I rated it more highly than my pleasure in reading it would've led me to do because I really had no idea the sectarian hatreds so common in a world hag-ridden by religion were so very sharp in Egypt. Why the woman must always be punished in these kinds of stories for having the audacity to want something for herself is another source of dissatisfaction for me. I think readers interested in social-issue fiction will get more from the read than mystery/crime readers will.
+++++++++++++++++++++++++++++++++++++++++++++++++++++++++++++++++
NAILS AND EYES
KAORI FUJINO (tr. Kendall Heitzmann)
Pushkin Press Japanese Novellas Series
$11.99 Kindle edition, available now
Rating: 3* of five
The Publisher Says: Tense, subtly disturbing Japanese literary horror perfect for fans of The Memory Police, Tender is the Flesh, Fever Dream, and The Vegetarian.
Paired with two stories of creeping tension and unsettled minds, the unnerving title novella Nails and Eyes introduces a unique new voice in Japanese literature.
With masterful narrative control, Nails and Eyes—appearing in English for the first time—builds to a conclusion of uncanny power.
A young girl addresses her stepmother, who has moved in shortly after her mother’s death in unusual circumstances. The girl shows strangely detailed knowledge of the older woman’s life, and as her stepmother settles into the house, the girl’s obsession sharpens to an ever finer point.
I RECEIVED A DRC FROM THE PUBLISHER VIA NETGALLEY. THANK YOU.
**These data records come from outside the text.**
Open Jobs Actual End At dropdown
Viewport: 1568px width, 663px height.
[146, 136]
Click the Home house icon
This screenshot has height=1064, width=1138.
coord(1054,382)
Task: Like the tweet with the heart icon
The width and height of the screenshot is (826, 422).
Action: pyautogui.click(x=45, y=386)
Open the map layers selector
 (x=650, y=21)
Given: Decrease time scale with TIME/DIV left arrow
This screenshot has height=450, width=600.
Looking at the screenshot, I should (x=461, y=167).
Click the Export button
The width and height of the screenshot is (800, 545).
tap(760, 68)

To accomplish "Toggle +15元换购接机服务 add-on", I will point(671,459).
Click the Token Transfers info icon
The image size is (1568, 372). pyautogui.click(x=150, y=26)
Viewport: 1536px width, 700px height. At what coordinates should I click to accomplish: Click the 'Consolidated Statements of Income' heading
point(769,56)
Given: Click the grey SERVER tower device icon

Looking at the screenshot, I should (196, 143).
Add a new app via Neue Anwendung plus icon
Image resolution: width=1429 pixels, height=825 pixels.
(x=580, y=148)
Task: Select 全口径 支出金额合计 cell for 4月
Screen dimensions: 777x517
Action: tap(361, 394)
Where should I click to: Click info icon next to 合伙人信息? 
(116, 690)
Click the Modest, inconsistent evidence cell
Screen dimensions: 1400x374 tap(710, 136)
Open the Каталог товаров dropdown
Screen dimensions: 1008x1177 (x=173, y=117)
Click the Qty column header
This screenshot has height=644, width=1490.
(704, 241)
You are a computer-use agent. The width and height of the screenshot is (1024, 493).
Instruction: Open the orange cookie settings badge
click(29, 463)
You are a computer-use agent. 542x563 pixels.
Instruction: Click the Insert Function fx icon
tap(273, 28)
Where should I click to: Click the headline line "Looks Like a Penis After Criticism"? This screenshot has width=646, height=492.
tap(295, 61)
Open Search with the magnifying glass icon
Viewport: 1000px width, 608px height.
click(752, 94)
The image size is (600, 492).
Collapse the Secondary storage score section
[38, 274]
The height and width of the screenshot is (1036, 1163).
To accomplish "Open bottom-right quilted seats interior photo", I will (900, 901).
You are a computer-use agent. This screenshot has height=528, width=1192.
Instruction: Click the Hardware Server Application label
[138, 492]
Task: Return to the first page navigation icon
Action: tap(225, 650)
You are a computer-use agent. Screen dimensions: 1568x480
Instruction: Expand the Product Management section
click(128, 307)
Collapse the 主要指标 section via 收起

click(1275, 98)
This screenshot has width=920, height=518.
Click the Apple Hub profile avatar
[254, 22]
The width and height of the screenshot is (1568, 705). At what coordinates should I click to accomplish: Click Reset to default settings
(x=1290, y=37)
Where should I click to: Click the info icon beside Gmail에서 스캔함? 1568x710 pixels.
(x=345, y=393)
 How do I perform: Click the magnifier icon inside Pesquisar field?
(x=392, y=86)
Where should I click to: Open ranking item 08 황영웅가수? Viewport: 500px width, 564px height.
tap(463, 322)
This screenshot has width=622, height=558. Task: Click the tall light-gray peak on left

My Review: A mini-collection of Japanese shorter fiction. We start with a promising novella, a very eerie, atmospheric study in female-centered horror. The narrator is a girl-child, one recalling with eerie clarity things that happened when she was three years old. A woman now lives in her mother's place, after mother dies in peculiar and suspicious circumstances. The story's narrated in the ever-chest-pokey second person to "you," who is the replacement her father brings into their lives for dead, blogger-mom mother. The problem is that "you" has terrible vision, is a terrible judge of character in trusting the father and the daughter, and never quite coheres as more than a collection of those kinds of heavy-handed symbolic traits. What really threw me out of the narrative flow was the fact that I'm somehow supposed to believe this is a child's memories. I'm just too literal-minded for that to work. Three-year-olds are still pretty iffy with object permanence and a robust theory of mind hasn't had a chance to develop. Therefore, this is not realistic. I know it's not supposed to be. But I need its hows and whys not to be unexplained if it's going to require me to suspend my disbelief from a noose twelve feet up.
What Shoko Forgets isn't very interesting as horror, being a ghastly case of elder abuse and failing memory covering up the perpetrator; far too close to my own life's circumstances for me to think anything except "WHERE IS THE CASE MANAGER?!"
Lastly there was Minute Fears which, sad to say, was an unmemorable story of a little boy's deeply off-kilter perception of and obsession with the kami-spirit of a park, told by his bemused mother; the abrupt, somewhat silly ending just reinforced how underdeveloped the whole felt to me, as well as so short I got very little impression of its players.
I liked the unsettling mismatch of the tone to the subjects. I strongly suspect, and even hope, that others with less onerously literal minds will try this very, very short (took me two hours from start to finish) Spooky-Season selection for their Oktoberreads.